### WHAT THE TASK REQUIRES:
Copy the data exactly from the line that contains "Click the 4.5" through the line that contains "The width and height of the screenshot is (644, 294).", keeping both end lines and leaving out everything else.

-.-.-

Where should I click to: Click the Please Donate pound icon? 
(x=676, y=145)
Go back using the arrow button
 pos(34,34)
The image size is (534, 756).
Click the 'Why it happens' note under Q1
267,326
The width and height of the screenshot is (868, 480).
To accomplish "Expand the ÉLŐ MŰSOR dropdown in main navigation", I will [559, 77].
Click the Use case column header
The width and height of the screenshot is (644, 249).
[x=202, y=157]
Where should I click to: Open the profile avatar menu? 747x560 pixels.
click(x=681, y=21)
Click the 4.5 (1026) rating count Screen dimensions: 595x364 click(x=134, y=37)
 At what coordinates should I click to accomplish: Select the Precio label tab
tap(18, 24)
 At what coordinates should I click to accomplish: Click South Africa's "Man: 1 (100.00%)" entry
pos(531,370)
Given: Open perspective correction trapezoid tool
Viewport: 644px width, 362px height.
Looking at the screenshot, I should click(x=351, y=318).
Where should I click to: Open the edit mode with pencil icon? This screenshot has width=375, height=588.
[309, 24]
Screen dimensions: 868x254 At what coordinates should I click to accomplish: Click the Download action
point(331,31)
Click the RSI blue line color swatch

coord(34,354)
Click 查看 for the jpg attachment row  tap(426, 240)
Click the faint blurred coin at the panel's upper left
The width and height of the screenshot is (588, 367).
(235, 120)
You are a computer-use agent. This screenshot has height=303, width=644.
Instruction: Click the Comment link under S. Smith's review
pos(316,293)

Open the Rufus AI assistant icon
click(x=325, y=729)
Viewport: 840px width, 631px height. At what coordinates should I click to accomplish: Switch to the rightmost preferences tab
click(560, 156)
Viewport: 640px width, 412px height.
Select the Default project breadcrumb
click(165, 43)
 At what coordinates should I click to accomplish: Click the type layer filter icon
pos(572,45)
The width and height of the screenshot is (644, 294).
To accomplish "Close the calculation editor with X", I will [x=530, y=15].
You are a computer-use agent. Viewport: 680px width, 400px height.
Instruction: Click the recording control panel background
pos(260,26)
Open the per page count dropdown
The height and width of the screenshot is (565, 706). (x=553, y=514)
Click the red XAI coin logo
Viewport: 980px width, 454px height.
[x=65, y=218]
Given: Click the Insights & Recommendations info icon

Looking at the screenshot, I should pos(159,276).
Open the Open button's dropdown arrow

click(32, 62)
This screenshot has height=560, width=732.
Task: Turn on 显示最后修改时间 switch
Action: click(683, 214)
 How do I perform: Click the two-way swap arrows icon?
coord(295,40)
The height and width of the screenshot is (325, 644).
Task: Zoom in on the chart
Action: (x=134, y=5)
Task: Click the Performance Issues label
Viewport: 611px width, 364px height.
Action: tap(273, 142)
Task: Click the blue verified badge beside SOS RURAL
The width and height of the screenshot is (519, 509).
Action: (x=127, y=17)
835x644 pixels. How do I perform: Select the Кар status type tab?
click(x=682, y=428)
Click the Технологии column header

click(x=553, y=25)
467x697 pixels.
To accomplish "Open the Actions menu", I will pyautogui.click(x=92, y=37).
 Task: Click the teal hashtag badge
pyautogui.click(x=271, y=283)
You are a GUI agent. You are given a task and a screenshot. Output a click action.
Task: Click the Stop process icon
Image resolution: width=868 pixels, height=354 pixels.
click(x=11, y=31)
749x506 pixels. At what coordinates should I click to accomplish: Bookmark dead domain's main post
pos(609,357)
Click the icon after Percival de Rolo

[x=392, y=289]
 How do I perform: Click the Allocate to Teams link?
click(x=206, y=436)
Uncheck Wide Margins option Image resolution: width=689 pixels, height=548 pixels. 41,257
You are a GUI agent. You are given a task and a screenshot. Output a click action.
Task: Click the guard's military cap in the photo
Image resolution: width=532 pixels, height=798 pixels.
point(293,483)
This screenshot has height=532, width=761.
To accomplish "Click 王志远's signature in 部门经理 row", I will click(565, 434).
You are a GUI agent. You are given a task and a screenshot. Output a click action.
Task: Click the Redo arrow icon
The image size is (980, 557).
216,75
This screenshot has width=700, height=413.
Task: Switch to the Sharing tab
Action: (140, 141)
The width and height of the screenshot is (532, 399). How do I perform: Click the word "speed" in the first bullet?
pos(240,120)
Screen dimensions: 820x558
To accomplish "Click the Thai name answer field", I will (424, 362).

-.-.-

### PROBLEM SOLUTION:
Click the 4.5 (1026) rating count Screen dimensions: 595x364 click(x=134, y=37)
 At what coordinates should I click to accomplish: Select the Precio label tab
tap(18, 24)
 At what coordinates should I click to accomplish: Click South Africa's "Man: 1 (100.00%)" entry
pos(531,370)
Given: Open perspective correction trapezoid tool
Viewport: 644px width, 362px height.
Looking at the screenshot, I should click(x=351, y=318).
Where should I click to: Open the edit mode with pencil icon? This screenshot has width=375, height=588.
[309, 24]
Screen dimensions: 868x254 At what coordinates should I click to accomplish: Click the Download action
point(331,31)
Click the RSI blue line color swatch

coord(34,354)
Click 查看 for the jpg attachment row  tap(426, 240)
Click the faint blurred coin at the panel's upper left
The width and height of the screenshot is (588, 367).
(235, 120)
You are a computer-use agent. This screenshot has height=303, width=644.
Instruction: Click the Comment link under S. Smith's review
pos(316,293)

Open the Rufus AI assistant icon
click(x=325, y=729)
Viewport: 840px width, 631px height. At what coordinates should I click to accomplish: Switch to the rightmost preferences tab
click(560, 156)
Viewport: 640px width, 412px height.
Select the Default project breadcrumb
click(165, 43)
 At what coordinates should I click to accomplish: Click the type layer filter icon
pos(572,45)
The width and height of the screenshot is (644, 294).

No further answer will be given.